> Input material
»»

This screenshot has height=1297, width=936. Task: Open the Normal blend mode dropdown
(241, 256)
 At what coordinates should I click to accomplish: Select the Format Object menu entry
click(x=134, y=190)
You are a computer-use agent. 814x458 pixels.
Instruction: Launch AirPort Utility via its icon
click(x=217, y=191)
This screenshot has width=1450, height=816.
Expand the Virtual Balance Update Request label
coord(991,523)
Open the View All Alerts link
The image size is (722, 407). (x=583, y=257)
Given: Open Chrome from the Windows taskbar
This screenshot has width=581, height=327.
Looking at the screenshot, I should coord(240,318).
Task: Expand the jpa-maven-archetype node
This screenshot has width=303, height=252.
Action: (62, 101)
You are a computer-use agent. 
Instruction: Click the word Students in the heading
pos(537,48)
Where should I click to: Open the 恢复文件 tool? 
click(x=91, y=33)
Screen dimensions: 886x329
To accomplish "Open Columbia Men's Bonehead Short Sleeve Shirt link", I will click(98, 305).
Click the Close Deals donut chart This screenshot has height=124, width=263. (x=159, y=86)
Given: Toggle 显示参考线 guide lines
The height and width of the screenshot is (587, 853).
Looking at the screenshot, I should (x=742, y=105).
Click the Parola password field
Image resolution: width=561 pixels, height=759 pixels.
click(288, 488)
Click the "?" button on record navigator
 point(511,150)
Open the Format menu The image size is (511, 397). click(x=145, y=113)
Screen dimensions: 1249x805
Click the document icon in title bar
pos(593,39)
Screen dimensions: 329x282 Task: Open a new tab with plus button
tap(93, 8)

««

> Your instructions
Rewrite all of the records above, putting "Display size" wherever "Screen dimensions" appears and leaving everything else unchanged.

> Completed task
This screenshot has height=1297, width=936. Task: Open the Normal blend mode dropdown
(241, 256)
 At what coordinates should I click to accomplish: Select the Format Object menu entry
click(x=134, y=190)
You are a computer-use agent. 814x458 pixels.
Instruction: Launch AirPort Utility via its icon
click(x=217, y=191)
This screenshot has width=1450, height=816.
Expand the Virtual Balance Update Request label
coord(991,523)
Open the View All Alerts link
The image size is (722, 407). (x=583, y=257)
Given: Open Chrome from the Windows taskbar
This screenshot has width=581, height=327.
Looking at the screenshot, I should coord(240,318).
Task: Expand the jpa-maven-archetype node
This screenshot has width=303, height=252.
Action: (62, 101)
You are a computer-use agent. 
Instruction: Click the word Students in the heading
pos(537,48)
Where should I click to: Open the 恢复文件 tool? 
click(x=91, y=33)
Display size: 886x329
To accomplish "Open Columbia Men's Bonehead Short Sleeve Shirt link", I will click(98, 305).
Click the Close Deals donut chart This screenshot has height=124, width=263. (x=159, y=86)
Given: Toggle 显示参考线 guide lines
The height and width of the screenshot is (587, 853).
Looking at the screenshot, I should (x=742, y=105).
Click the Parola password field
Image resolution: width=561 pixels, height=759 pixels.
click(288, 488)
Click the "?" button on record navigator
 point(511,150)
Open the Format menu The image size is (511, 397). click(x=145, y=113)
Display size: 1249x805
Click the document icon in title bar
pos(593,39)
Display size: 329x282 Task: Open a new tab with plus button
tap(93, 8)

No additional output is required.